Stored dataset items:
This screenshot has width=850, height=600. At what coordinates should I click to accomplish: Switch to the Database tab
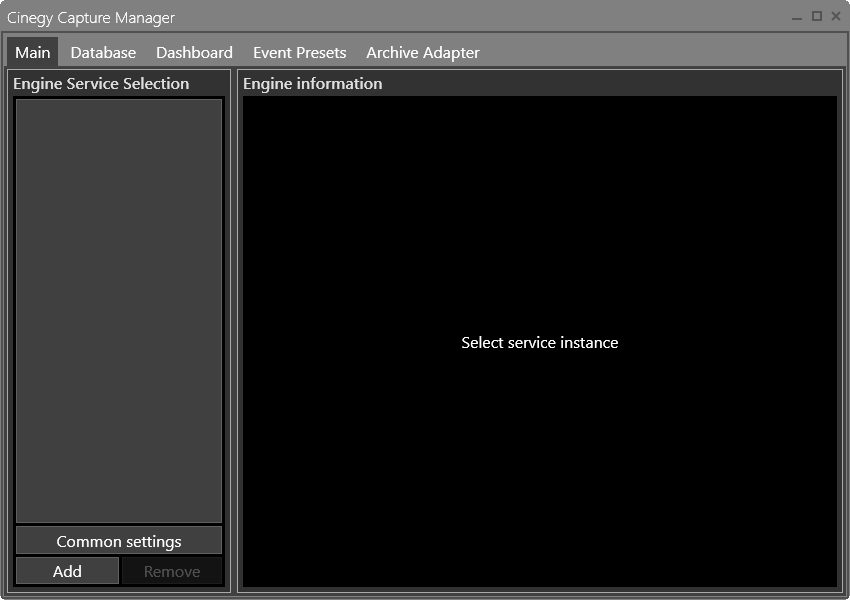click(x=103, y=53)
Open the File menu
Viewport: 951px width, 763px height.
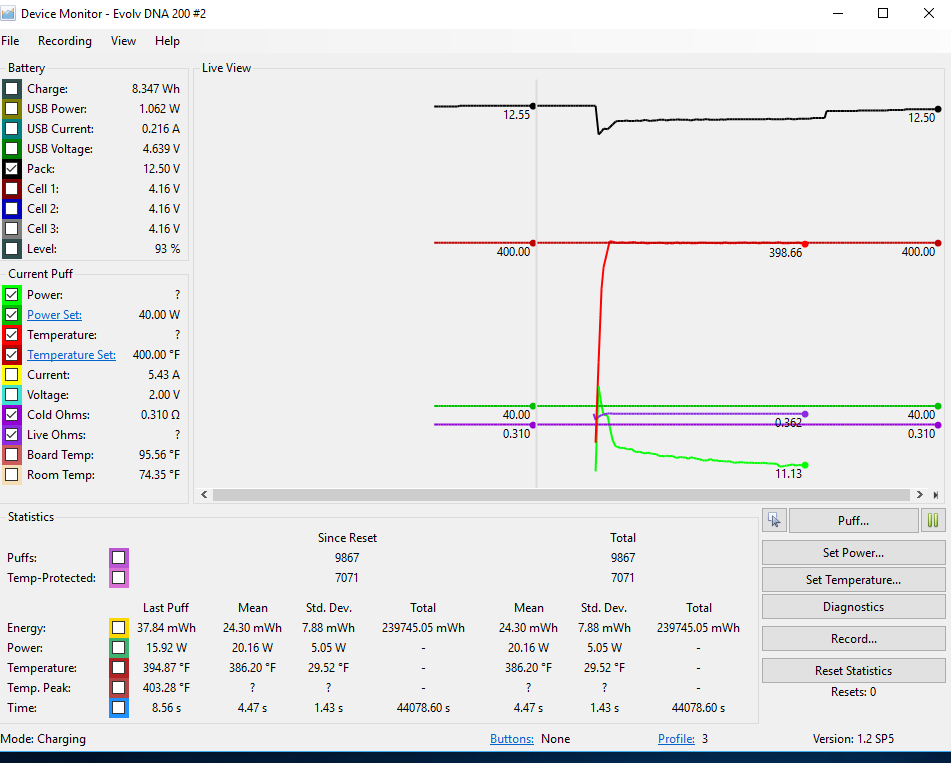10,41
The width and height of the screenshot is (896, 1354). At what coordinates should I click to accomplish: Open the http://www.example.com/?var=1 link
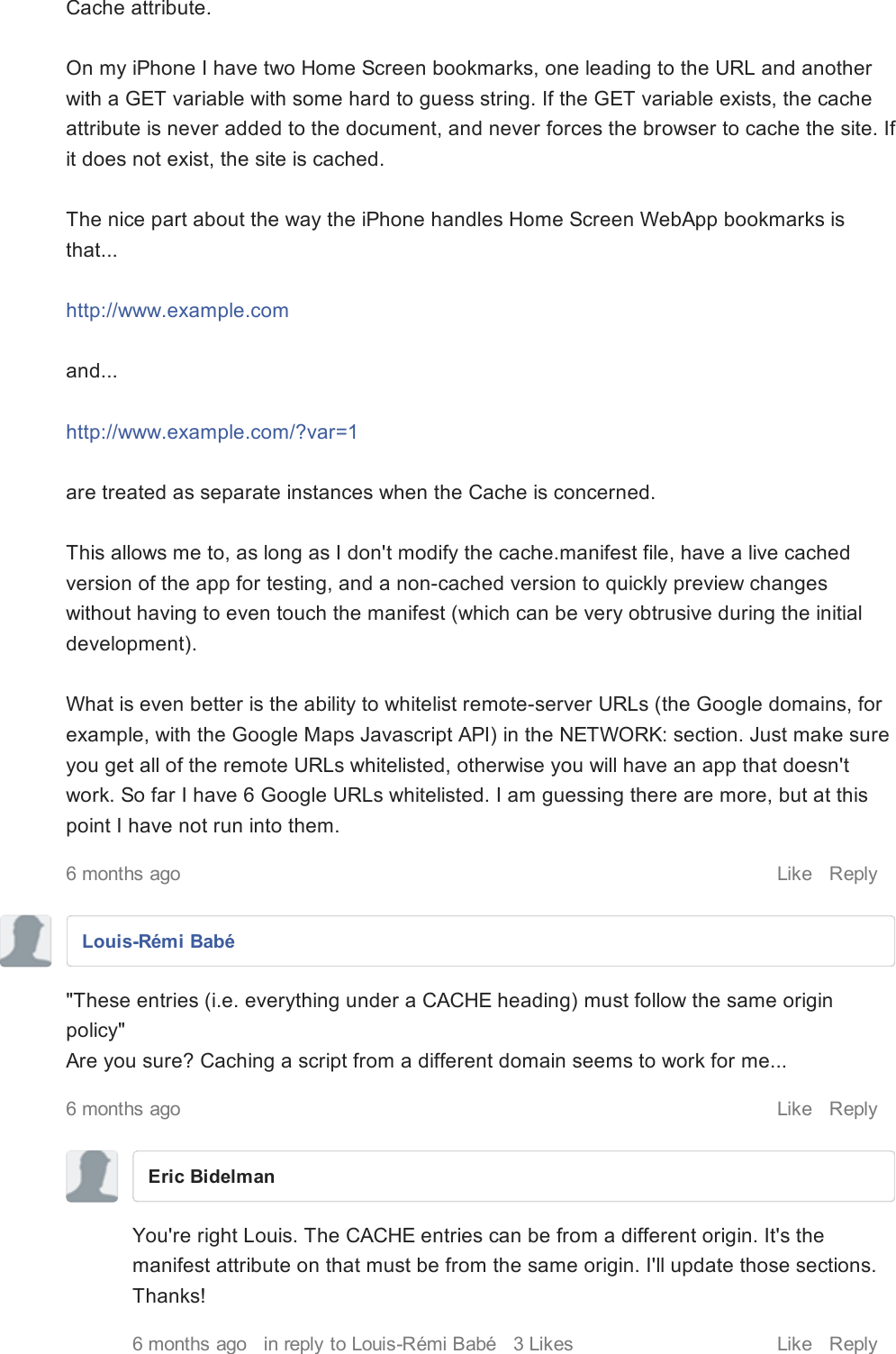(x=213, y=432)
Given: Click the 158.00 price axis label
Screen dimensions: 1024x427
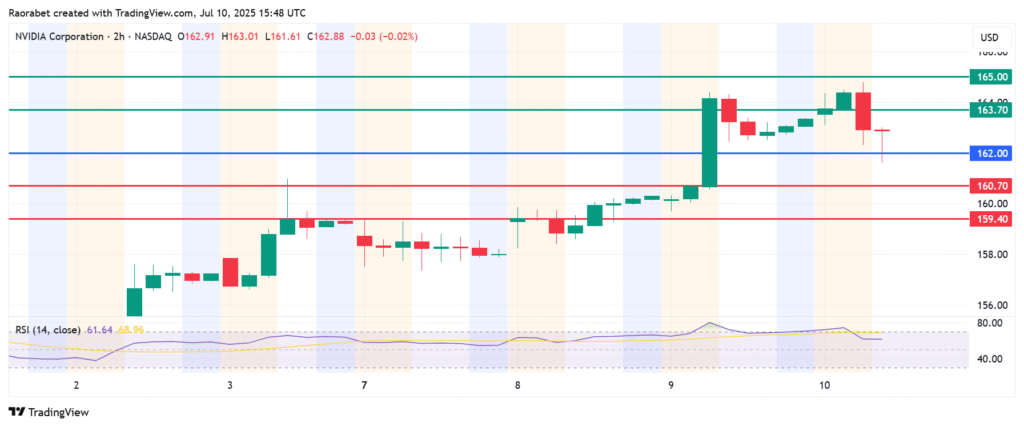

#### [WORK INSTRUCTIONS]
If pictures appear in the data, omit them and copy all other parts exactly.

#### [SOLUTION TO THIS PROBLEM]
This screenshot has width=850, height=600. At what coordinates should I click to accomplish: Switch to the Database tab
click(x=103, y=53)
Open the File menu
Viewport: 951px width, 763px height.
10,41
The width and height of the screenshot is (896, 1354). At what coordinates should I click to accomplish: Open the http://www.example.com/?var=1 link
(x=213, y=432)
Given: Click the 158.00 price axis label
Screen dimensions: 1024x427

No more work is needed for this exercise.